Bridge Over Troubled Water – Simon & Garfunkel
1970 yılında folk müzik altın yılını yaşadı. Bunun en önemli sebeplerinden biri de bu albümün başarısı olsa gerek. Kendi türünün oldukça başarılı bir örneği olmasının yanı sıra farklı ülkelerden gelen esintiler ve gospel ilhamı ile folk müziğe yeni bir yorum da getirdi. Her ne kadar ticari başarısı karşısında gözden kaçsa da albümün politik duruşunun da başarısı üzerinde etkisi olduğu düşünülüyor. Amerika’nın politik ortamının kaosuna bir cevap niteliğindeki albümün ardından ikili Paul Simon and Art Garfunkel yollarını ayırmaya karar verdi. Bir grubun ayrılığı için kariyerlerinin zirvesinden daha iyi bir zamanlama olabilir mi?

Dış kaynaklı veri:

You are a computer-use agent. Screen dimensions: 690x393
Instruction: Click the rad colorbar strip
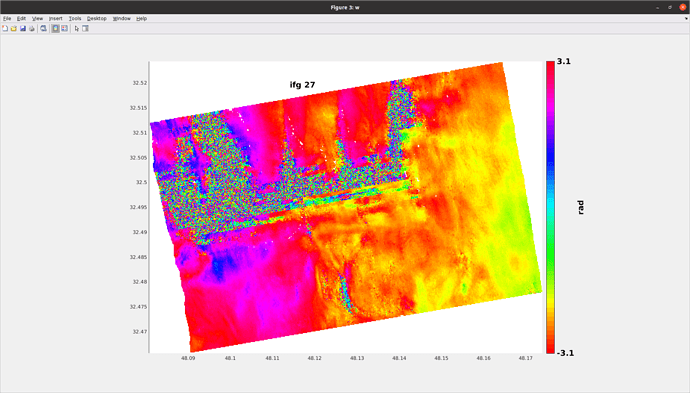[x=551, y=207]
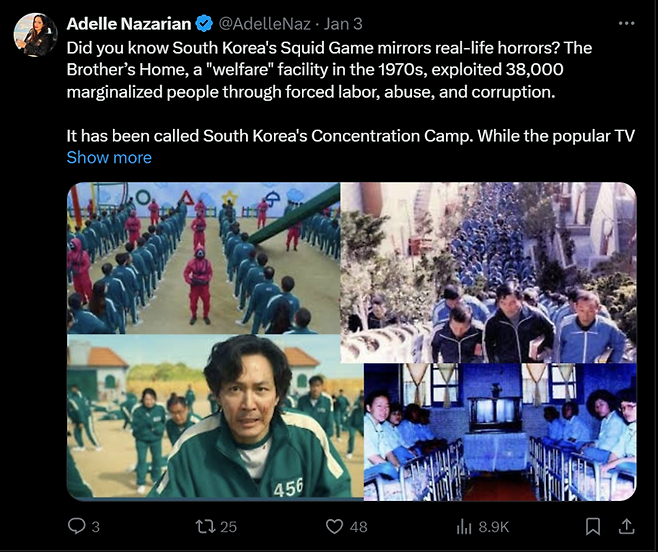Open the player 456 close-up image
The height and width of the screenshot is (552, 658).
(215, 417)
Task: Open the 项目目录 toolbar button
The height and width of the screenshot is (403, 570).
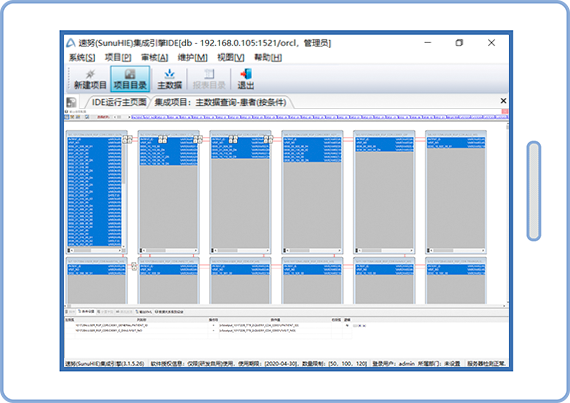Action: [x=130, y=79]
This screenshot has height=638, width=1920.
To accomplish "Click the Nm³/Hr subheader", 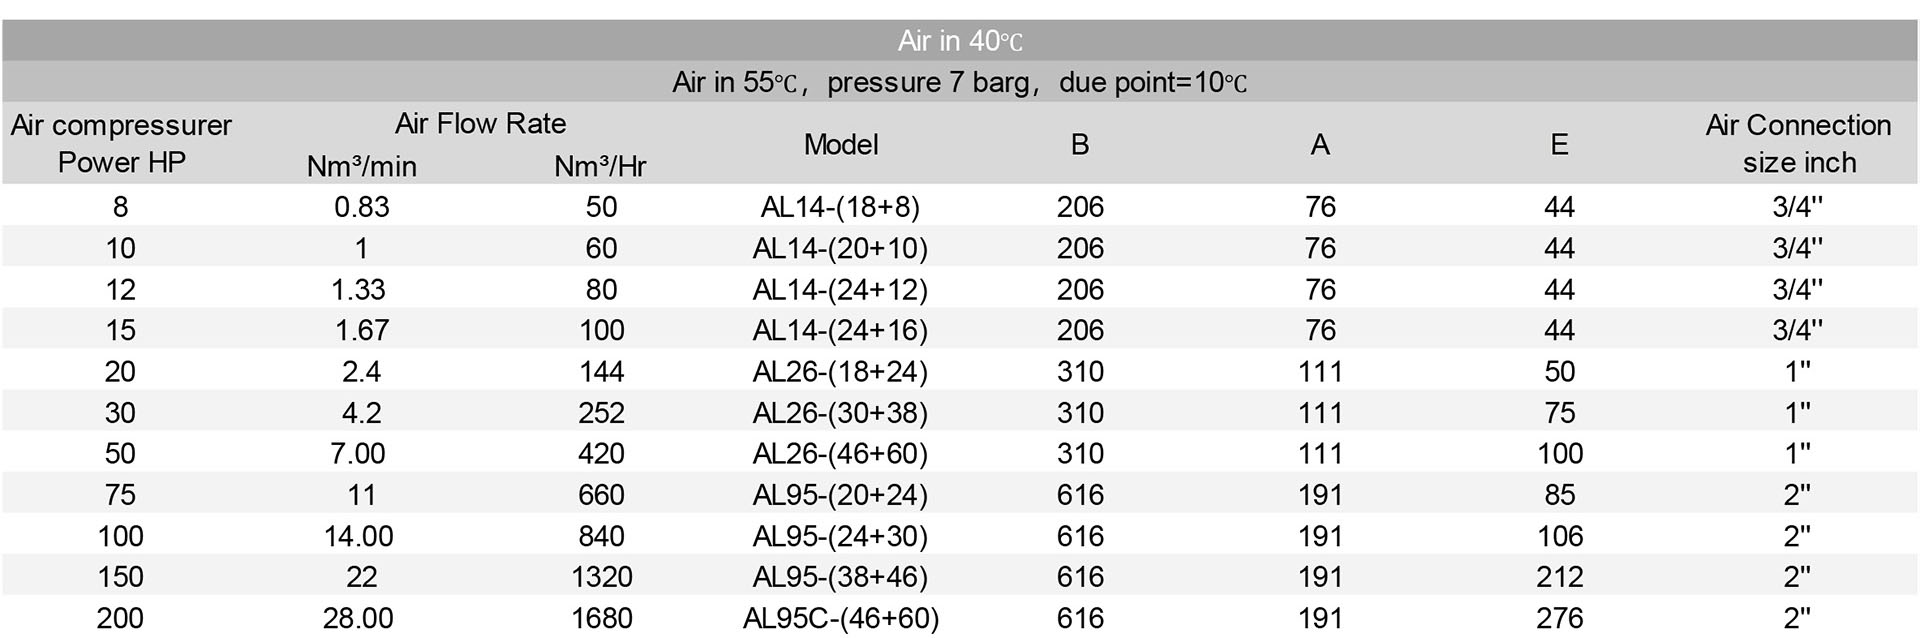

Déjà vu – Crosby, Stills, Nash & Young
Sizleri son zamanlarda adını pek duymadığınız bir süper grubun ilk albümüne geri götürüyoruz. David Crosby, Stephen Stills, Graham Nash ve Neil Young’dan oluşan grup, folk müzik için dönüm noktası olan 1970 yılında solo çalışmalarını taçlandırdıkları bir yan çalışmaya hayat verdi. Albümün 1 numaraya yerleşmesi ve seneler sonra bile gelmiş geçmiş en iyi albümler arasında yer almasının sırrı, şarkılardaki her bir detayın üzerinde dikkatle düşünülmüş olması. Öyle ki – belirli bir kesim bu sayının abartılı olduğunu düşünüyor- Stills’e göre albümün kaydedilme süreci totalde 800 saat sürmüş.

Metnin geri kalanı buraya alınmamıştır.